When it comes to how your kids interact with screens, a complete ban usually doesn’t work in your favor. From free reign to outright prohibition, Masip has seen the effects of screens on both ends of the spectrum. 

“Set your rules and stick to them, all year long, ” says Masip. “You cannot just set rules up and walk away. We have to suggest activities, insist, be there for them, and spend time with them. This is absolutely key and really the golden rule of parenting when it comes to screen time. Keep in mind this does not mean NO screen time. Prohibiting screen time just leads to rebellion.”

4. Set limits and expectations before screen time starts

 “School breaks are time for freedom, and are fertile grounds to create new habits…especially healthy ones,” says Masip. 

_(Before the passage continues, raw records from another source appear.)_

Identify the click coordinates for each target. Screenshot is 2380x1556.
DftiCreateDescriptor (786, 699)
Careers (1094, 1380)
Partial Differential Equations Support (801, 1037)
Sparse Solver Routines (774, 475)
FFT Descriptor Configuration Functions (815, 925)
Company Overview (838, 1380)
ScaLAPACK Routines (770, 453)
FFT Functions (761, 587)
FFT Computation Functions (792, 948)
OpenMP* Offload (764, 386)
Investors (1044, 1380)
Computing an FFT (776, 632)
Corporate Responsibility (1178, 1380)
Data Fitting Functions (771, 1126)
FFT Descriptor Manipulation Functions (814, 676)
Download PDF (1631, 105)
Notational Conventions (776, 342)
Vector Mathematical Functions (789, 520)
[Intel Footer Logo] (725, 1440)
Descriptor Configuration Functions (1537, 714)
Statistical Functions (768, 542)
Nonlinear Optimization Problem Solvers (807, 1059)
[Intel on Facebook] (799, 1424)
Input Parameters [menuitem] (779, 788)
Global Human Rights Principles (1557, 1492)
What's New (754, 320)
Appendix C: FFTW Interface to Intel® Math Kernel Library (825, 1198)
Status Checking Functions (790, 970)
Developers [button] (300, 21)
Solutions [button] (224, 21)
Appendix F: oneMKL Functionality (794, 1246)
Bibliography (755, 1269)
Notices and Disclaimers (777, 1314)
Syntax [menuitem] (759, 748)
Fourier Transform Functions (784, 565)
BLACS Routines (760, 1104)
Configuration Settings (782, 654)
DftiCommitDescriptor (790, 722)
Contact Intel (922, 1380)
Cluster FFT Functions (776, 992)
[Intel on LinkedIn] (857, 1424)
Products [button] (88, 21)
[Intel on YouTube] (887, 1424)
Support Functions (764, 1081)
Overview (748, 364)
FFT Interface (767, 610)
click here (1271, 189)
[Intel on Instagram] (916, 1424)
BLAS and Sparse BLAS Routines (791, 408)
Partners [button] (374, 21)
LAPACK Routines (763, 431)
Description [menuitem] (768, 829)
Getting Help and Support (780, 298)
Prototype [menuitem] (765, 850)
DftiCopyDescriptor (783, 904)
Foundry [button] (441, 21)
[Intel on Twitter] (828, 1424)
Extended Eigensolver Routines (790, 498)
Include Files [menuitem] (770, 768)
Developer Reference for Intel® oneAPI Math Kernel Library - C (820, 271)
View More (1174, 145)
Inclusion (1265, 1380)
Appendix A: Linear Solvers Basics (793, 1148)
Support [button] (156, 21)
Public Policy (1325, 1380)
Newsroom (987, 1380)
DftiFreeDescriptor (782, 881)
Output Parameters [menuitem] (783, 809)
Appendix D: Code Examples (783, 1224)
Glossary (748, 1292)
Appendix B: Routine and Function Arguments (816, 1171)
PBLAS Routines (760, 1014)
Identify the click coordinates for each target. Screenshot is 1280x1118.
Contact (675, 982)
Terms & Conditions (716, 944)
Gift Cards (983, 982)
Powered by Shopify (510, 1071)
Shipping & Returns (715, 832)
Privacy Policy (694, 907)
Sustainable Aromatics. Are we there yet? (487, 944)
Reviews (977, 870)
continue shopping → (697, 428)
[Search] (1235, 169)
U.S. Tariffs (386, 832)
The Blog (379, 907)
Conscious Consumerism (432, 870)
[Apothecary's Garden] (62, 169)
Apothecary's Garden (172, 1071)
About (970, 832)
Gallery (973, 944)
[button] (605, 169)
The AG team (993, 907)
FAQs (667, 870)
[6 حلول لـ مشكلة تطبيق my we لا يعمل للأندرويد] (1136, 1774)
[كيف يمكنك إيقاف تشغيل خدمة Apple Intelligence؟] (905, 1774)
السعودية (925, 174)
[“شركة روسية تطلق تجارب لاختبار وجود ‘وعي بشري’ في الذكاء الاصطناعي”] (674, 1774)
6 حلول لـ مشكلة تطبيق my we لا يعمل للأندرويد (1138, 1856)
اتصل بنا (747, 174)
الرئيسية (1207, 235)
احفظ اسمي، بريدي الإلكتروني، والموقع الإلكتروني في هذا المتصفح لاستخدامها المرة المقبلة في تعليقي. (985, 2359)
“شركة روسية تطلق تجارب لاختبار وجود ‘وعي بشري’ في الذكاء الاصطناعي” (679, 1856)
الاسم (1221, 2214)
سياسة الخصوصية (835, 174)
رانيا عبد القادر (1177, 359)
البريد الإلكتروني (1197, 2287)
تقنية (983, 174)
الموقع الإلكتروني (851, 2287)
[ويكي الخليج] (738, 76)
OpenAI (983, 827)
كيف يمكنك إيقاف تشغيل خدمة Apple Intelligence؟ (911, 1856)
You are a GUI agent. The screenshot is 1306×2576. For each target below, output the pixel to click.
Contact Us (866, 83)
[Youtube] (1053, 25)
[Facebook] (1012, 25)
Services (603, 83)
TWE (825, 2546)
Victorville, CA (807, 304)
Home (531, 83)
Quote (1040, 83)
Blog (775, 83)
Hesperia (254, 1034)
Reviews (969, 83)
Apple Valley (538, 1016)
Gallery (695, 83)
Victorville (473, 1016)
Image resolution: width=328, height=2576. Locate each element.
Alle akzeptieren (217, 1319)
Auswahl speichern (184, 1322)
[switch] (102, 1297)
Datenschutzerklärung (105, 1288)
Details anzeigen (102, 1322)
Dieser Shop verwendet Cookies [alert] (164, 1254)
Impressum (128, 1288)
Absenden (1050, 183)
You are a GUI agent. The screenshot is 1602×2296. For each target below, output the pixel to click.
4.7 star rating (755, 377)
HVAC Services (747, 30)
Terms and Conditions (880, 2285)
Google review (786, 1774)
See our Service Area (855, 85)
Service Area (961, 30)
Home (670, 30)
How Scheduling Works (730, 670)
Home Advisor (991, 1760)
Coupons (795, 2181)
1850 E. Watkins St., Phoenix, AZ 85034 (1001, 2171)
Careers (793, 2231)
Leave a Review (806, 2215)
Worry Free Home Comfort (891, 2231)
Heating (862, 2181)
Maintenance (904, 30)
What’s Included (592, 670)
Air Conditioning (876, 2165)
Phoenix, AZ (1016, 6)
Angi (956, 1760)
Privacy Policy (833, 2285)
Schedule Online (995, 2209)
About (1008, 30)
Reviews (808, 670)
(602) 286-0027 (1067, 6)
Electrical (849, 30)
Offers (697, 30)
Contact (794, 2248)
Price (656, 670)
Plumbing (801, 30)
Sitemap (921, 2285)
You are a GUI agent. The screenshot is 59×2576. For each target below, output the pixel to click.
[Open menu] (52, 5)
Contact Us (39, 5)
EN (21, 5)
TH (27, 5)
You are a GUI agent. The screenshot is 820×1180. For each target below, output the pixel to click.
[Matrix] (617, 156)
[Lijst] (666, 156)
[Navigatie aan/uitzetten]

If your kids don’t know what their limits are, it’s easy for them to spend longer on screens than you’d like them to. Be clear about what they can and can’t do before a session: “You can watch two TV shows today”, or “You can play Roblox for 30 minutes before lunch” allows them to understand how long they’ve got, and helps you to establish consequences if they overstep these limits.

5. Get outside

The great outdoors can be a huge help when it comes to disconnection – both for you, and for your kids. What you’re really working towards is scheduling a time of day where every family member is screen-free, and making the most of time spent together.

If the weather’s not good, don’t worry. Play a board game, make smoothies, or do some arts and crafts. Fun doesn’t always have to be spontaneous, as much as we might think the opposite! In your daily routine, block out some downtime for family activities, or time with friends where nobody’s in front of a screen, and you’ll soon look forward to these offline moments together.


Creating a routine where screens feature less and less doesn’t have to be an uphill battle – instead of hard and fast rules, look to building healthier habits for the whole family. Screens and school breaks don’t have to go hand-in-hand, and by promoting intentional use, with clear expectations, you can start to enjoy more of those special family moments together.